• _Work instruction_: Reproduce the full set of records verbatim.

==== Dataset records

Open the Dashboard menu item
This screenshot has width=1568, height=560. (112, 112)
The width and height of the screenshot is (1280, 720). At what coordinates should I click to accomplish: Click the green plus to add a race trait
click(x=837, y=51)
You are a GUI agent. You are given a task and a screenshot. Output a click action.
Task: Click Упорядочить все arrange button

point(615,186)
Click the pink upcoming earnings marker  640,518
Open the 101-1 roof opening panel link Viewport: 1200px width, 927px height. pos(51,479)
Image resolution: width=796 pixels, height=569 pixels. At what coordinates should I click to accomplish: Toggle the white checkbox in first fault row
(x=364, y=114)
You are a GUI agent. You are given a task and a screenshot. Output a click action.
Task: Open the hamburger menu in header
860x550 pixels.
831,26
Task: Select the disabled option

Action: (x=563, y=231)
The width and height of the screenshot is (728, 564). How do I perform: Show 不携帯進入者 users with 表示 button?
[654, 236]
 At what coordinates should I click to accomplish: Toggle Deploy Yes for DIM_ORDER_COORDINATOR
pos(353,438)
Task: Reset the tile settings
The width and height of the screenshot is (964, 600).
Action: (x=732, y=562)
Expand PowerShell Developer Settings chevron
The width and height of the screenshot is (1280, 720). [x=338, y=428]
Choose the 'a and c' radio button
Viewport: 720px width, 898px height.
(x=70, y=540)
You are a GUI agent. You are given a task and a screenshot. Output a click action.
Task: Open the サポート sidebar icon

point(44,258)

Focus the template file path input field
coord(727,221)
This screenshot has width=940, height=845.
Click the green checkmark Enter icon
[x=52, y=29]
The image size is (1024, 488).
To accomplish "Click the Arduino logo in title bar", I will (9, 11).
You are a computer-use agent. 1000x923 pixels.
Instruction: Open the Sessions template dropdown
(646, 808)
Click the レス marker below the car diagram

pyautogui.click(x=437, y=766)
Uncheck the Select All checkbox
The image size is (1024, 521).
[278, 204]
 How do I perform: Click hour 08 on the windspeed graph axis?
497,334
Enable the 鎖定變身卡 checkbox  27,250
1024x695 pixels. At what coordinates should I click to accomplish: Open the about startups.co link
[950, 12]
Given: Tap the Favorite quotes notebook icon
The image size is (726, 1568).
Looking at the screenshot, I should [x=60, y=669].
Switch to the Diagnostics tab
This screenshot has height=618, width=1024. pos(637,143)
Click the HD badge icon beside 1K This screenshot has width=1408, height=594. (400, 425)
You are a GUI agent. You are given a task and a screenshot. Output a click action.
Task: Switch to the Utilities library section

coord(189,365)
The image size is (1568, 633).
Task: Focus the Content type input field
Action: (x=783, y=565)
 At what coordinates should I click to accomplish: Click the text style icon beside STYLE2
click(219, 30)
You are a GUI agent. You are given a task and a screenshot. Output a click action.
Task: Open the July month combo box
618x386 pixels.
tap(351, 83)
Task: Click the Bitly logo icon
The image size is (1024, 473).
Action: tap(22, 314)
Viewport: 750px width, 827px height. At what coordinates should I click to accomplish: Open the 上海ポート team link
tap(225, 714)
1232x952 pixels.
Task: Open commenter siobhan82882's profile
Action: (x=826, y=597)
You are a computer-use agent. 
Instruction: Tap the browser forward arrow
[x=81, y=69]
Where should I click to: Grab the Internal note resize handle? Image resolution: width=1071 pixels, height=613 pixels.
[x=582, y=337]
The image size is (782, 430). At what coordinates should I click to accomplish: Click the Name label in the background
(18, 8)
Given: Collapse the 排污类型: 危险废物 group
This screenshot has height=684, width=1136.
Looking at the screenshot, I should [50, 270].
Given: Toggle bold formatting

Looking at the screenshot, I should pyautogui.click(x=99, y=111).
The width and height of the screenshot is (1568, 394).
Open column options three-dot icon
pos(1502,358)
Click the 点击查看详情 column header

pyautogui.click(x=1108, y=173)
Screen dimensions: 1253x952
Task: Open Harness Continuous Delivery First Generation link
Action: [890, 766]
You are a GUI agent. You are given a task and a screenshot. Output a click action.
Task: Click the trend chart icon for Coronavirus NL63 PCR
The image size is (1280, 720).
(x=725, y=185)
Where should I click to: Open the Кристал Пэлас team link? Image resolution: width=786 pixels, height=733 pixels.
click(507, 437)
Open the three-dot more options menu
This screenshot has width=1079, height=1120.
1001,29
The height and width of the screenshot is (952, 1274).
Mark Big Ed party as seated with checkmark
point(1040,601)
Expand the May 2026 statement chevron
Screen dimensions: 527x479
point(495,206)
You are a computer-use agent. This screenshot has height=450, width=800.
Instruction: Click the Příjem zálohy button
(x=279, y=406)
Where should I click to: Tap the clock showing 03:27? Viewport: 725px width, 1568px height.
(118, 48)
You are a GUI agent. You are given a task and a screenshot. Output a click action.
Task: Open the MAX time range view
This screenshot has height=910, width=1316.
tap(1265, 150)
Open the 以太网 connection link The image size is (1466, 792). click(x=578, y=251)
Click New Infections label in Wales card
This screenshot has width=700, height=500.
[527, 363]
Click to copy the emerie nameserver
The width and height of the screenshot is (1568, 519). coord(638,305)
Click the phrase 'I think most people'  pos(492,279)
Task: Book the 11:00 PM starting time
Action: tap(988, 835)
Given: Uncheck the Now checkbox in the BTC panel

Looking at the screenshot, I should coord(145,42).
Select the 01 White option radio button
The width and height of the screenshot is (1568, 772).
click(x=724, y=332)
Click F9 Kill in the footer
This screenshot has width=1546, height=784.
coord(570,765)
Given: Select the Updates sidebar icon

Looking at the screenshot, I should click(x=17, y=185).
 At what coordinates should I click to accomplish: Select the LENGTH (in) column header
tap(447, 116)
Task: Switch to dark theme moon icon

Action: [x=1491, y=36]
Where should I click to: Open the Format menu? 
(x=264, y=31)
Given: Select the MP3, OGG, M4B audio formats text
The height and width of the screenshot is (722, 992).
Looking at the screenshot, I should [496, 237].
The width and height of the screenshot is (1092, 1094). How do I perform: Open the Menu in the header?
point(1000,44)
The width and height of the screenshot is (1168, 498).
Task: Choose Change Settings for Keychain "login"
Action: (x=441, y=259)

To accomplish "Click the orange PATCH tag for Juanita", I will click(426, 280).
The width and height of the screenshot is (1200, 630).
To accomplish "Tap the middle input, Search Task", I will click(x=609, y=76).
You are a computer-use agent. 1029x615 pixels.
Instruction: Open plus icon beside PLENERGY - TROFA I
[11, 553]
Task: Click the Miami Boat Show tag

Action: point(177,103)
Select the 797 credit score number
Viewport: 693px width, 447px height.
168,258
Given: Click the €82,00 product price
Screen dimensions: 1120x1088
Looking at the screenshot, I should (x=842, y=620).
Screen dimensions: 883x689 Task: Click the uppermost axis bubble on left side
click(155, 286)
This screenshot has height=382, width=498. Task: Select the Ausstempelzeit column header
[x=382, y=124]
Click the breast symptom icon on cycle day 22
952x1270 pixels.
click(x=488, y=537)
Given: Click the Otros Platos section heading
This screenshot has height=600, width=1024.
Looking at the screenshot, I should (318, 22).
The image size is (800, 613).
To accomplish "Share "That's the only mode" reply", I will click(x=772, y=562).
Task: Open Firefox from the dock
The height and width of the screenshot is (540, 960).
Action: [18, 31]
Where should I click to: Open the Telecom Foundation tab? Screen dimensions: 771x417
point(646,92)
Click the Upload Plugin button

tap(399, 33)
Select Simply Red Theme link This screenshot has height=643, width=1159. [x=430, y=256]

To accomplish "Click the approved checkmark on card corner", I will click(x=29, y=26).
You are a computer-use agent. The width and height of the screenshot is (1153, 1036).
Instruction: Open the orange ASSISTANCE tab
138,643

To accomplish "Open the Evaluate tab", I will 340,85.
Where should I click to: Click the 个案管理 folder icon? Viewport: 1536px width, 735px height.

========

• _Solution below_:
Open the Dashboard menu item
This screenshot has width=1568, height=560. (112, 112)
The width and height of the screenshot is (1280, 720). At what coordinates should I click to accomplish: Click the green plus to add a race trait
click(x=837, y=51)
You are a GUI agent. You are given a task and a screenshot. Output a click action.
Task: Click Упорядочить все arrange button

point(615,186)
Click the pink upcoming earnings marker  640,518
Open the 101-1 roof opening panel link Viewport: 1200px width, 927px height. pos(51,479)
Image resolution: width=796 pixels, height=569 pixels. At what coordinates should I click to accomplish: Toggle the white checkbox in first fault row
(x=364, y=114)
You are a GUI agent. You are given a task and a screenshot. Output a click action.
Task: Open the hamburger menu in header
860x550 pixels.
831,26
Task: Select the disabled option

Action: (x=563, y=231)
The width and height of the screenshot is (728, 564). How do I perform: Show 不携帯進入者 users with 表示 button?
[654, 236]
 At what coordinates should I click to accomplish: Toggle Deploy Yes for DIM_ORDER_COORDINATOR
pos(353,438)
Task: Reset the tile settings
The width and height of the screenshot is (964, 600).
Action: (x=732, y=562)
Expand PowerShell Developer Settings chevron
The width and height of the screenshot is (1280, 720). [x=338, y=428]
Choose the 'a and c' radio button
Viewport: 720px width, 898px height.
(x=70, y=540)
You are a GUI agent. You are given a task and a screenshot. Output a click action.
Task: Open the サポート sidebar icon

point(44,258)

Focus the template file path input field
coord(727,221)
This screenshot has width=940, height=845.
Click the green checkmark Enter icon
[x=52, y=29]
The image size is (1024, 488).
To accomplish "Click the Arduino logo in title bar", I will (9, 11).
You are a computer-use agent. 1000x923 pixels.
Instruction: Open the Sessions template dropdown
(646, 808)
Click the レス marker below the car diagram

pyautogui.click(x=437, y=766)
Uncheck the Select All checkbox
The image size is (1024, 521).
[278, 204]
 How do I perform: Click hour 08 on the windspeed graph axis?
497,334
Enable the 鎖定變身卡 checkbox  27,250
1024x695 pixels. At what coordinates should I click to accomplish: Open the about startups.co link
[950, 12]
Given: Tap the Favorite quotes notebook icon
The image size is (726, 1568).
Looking at the screenshot, I should [x=60, y=669].
Switch to the Diagnostics tab
This screenshot has height=618, width=1024. pos(637,143)
Click the HD badge icon beside 1K This screenshot has width=1408, height=594. (400, 425)
You are a GUI agent. You are given a task and a screenshot. Output a click action.
Task: Switch to the Utilities library section

coord(189,365)
The image size is (1568, 633).
Task: Focus the Content type input field
Action: (x=783, y=565)
 At what coordinates should I click to accomplish: Click the text style icon beside STYLE2
click(219, 30)
You are a GUI agent. You are given a task and a screenshot. Output a click action.
Task: Open the July month combo box
618x386 pixels.
tap(351, 83)
Task: Click the Bitly logo icon
The image size is (1024, 473).
Action: tap(22, 314)
Viewport: 750px width, 827px height. At what coordinates should I click to accomplish: Open the 上海ポート team link
tap(225, 714)
1232x952 pixels.
Task: Open commenter siobhan82882's profile
Action: (x=826, y=597)
You are a computer-use agent. 
Instruction: Tap the browser forward arrow
[x=81, y=69]
Where should I click to: Grab the Internal note resize handle? Image resolution: width=1071 pixels, height=613 pixels.
[x=582, y=337]
The image size is (782, 430). At what coordinates should I click to accomplish: Click the Name label in the background
(18, 8)
Given: Collapse the 排污类型: 危险废物 group
This screenshot has height=684, width=1136.
Looking at the screenshot, I should [50, 270].
Given: Toggle bold formatting

Looking at the screenshot, I should pyautogui.click(x=99, y=111).
The width and height of the screenshot is (1568, 394).
Open column options three-dot icon
pos(1502,358)
Click the 点击查看详情 column header

pyautogui.click(x=1108, y=173)
Screen dimensions: 1253x952
Task: Open Harness Continuous Delivery First Generation link
Action: [890, 766]
You are a GUI agent. You are given a task and a screenshot. Output a click action.
Task: Click the trend chart icon for Coronavirus NL63 PCR
The image size is (1280, 720).
(x=725, y=185)
Where should I click to: Open the Кристал Пэлас team link? Image resolution: width=786 pixels, height=733 pixels.
click(507, 437)
Open the three-dot more options menu
This screenshot has width=1079, height=1120.
1001,29
The height and width of the screenshot is (952, 1274).
Mark Big Ed party as seated with checkmark
point(1040,601)
Expand the May 2026 statement chevron
Screen dimensions: 527x479
point(495,206)
You are a computer-use agent. This screenshot has height=450, width=800.
Instruction: Click the Příjem zálohy button
(x=279, y=406)
Where should I click to: Tap the clock showing 03:27? Viewport: 725px width, 1568px height.
(118, 48)
You are a GUI agent. You are given a task and a screenshot. Output a click action.
Task: Open the MAX time range view
This screenshot has height=910, width=1316.
tap(1265, 150)
Open the 以太网 connection link The image size is (1466, 792). click(x=578, y=251)
Click New Infections label in Wales card
This screenshot has width=700, height=500.
[527, 363]
Click to copy the emerie nameserver
The width and height of the screenshot is (1568, 519). coord(638,305)
Click the phrase 'I think most people'  pos(492,279)
Task: Book the 11:00 PM starting time
Action: tap(988, 835)
Given: Uncheck the Now checkbox in the BTC panel

Looking at the screenshot, I should coord(145,42).
Select the 01 White option radio button
The width and height of the screenshot is (1568, 772).
click(x=724, y=332)
Click F9 Kill in the footer
This screenshot has width=1546, height=784.
coord(570,765)
Given: Select the Updates sidebar icon

Looking at the screenshot, I should click(x=17, y=185).
 At what coordinates should I click to accomplish: Select the LENGTH (in) column header
tap(447, 116)
Task: Switch to dark theme moon icon

Action: [x=1491, y=36]
Where should I click to: Open the Format menu? 
(x=264, y=31)
Given: Select the MP3, OGG, M4B audio formats text
The height and width of the screenshot is (722, 992).
Looking at the screenshot, I should [496, 237].
The width and height of the screenshot is (1092, 1094). How do I perform: Open the Menu in the header?
point(1000,44)
The width and height of the screenshot is (1168, 498).
Task: Choose Change Settings for Keychain "login"
Action: (x=441, y=259)

To accomplish "Click the orange PATCH tag for Juanita", I will click(426, 280).
The width and height of the screenshot is (1200, 630).
To accomplish "Tap the middle input, Search Task", I will click(x=609, y=76).
You are a computer-use agent. 1029x615 pixels.
Instruction: Open plus icon beside PLENERGY - TROFA I
[11, 553]
Task: Click the Miami Boat Show tag

Action: point(177,103)
Select the 797 credit score number
Viewport: 693px width, 447px height.
168,258
Given: Click the €82,00 product price
Screen dimensions: 1120x1088
Looking at the screenshot, I should (x=842, y=620).
Screen dimensions: 883x689 Task: Click the uppermost axis bubble on left side
click(155, 286)
This screenshot has height=382, width=498. Task: Select the Ausstempelzeit column header
[x=382, y=124]
Click the breast symptom icon on cycle day 22
952x1270 pixels.
click(x=488, y=537)
Given: Click the Otros Platos section heading
This screenshot has height=600, width=1024.
Looking at the screenshot, I should (318, 22).
The image size is (800, 613).
To accomplish "Share "That's the only mode" reply", I will click(x=772, y=562).
Task: Open Firefox from the dock
The height and width of the screenshot is (540, 960).
Action: [18, 31]
Where should I click to: Open the Telecom Foundation tab? Screen dimensions: 771x417
point(646,92)
Click the Upload Plugin button

tap(399, 33)
Select Simply Red Theme link This screenshot has height=643, width=1159. [x=430, y=256]

To accomplish "Click the approved checkmark on card corner", I will click(x=29, y=26).
You are a computer-use agent. The width and height of the screenshot is (1153, 1036).
Instruction: Open the orange ASSISTANCE tab
138,643

To accomplish "Open the Evaluate tab", I will 340,85.
Where should I click to: Click the 个案管理 folder icon? Viewport: 1536px width, 735px height.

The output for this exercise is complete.